Giter Site home page Giter Site logo

Comments (14)

sean-smith avatar sean-smith commented on June 11, 2024

@nyue My guess is you're running the update script without having first deployed the stack. Take a look at More Regions (click to expand) in the README and click on the ca-central-1 launch stack button:

image

from pcluster-manager.

nyue avatar nyue commented on June 11, 2024

I tried clicking on ca-central-1, it started creating the stack. After monitoring it (IN_PROGRESS) for about 30 minutes, I get a ROLLBACK_COMPLETE

It's like it has issue creating the stack

pcluster-manager-rollback-compelete

from pcluster-manager.

sean-smith avatar sean-smith commented on June 11, 2024

@nyue Can you check the stack events and find the event that failed? You might need filter by FAILED to get the correct stack.

from pcluster-manager.

nyue avatar nyue commented on June 11, 2024

I found the failure, it mentioned ECR

Embedded stack arn:aws:cloudformation:ca-central-1:083230063072:stack/pcluster-manager-ParallelClusterApi-HAUEC9DAO8LE/099a6170-a96b-11ec-9e63-024e96f96c22 was not successfully created: The following resource(s) failed to create: [EcrImage].

pcluster_ecr_failed

from pcluster-manager.

cpollard0 avatar cpollard0 commented on June 11, 2024

@nyue - Can you please share the error with the embedded stack? It should have information specific to the ECR failure.

from pcluster-manager.

nyue avatar nyue commented on June 11, 2024

I am not sure how to get to an embedded stack? Is that the same as a nested stack ?

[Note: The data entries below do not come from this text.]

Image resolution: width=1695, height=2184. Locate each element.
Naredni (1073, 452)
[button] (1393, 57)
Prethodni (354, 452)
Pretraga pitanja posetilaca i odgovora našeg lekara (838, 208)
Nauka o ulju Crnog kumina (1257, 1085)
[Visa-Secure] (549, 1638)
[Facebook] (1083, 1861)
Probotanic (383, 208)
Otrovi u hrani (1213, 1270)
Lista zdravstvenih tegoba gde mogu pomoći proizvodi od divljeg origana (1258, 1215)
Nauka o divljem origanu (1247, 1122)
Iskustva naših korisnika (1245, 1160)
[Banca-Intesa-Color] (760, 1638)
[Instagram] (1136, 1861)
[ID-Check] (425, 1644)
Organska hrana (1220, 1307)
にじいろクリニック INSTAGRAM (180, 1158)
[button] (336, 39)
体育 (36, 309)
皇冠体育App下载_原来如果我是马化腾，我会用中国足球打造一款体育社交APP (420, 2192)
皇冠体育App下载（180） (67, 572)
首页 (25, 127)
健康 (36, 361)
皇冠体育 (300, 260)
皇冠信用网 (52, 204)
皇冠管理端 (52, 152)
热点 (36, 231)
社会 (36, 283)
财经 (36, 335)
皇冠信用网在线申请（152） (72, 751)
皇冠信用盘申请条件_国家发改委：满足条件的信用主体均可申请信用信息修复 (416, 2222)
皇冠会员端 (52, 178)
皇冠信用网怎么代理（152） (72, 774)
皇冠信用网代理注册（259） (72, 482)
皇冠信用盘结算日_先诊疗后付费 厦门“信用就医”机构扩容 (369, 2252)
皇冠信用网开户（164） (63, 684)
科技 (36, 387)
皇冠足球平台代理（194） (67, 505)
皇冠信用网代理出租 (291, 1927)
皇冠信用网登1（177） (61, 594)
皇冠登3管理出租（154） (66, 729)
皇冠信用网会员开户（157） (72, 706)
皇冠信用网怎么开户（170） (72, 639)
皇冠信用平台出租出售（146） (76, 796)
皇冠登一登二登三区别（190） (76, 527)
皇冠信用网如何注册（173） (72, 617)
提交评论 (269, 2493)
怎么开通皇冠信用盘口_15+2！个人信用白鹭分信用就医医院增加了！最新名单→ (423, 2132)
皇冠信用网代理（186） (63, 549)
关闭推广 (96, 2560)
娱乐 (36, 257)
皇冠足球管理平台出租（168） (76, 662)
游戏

I am using this ID to match 099a6170-a96b-11ec-9e63-024e96f96c22

image

from pcluster-manager.

cpollard0 avatar cpollard0 commented on June 11, 2024

You've got the right stack!

Yes, embedded stacks are synonymous with nested stacks.

Once CloudFormation finds a failure it will delete all the resources that it has created up to that point, so seeing all the resources as DELETE_COMPLETE is expected.

Can please click on the Events tab of the stack and share information regarding the first failures you see?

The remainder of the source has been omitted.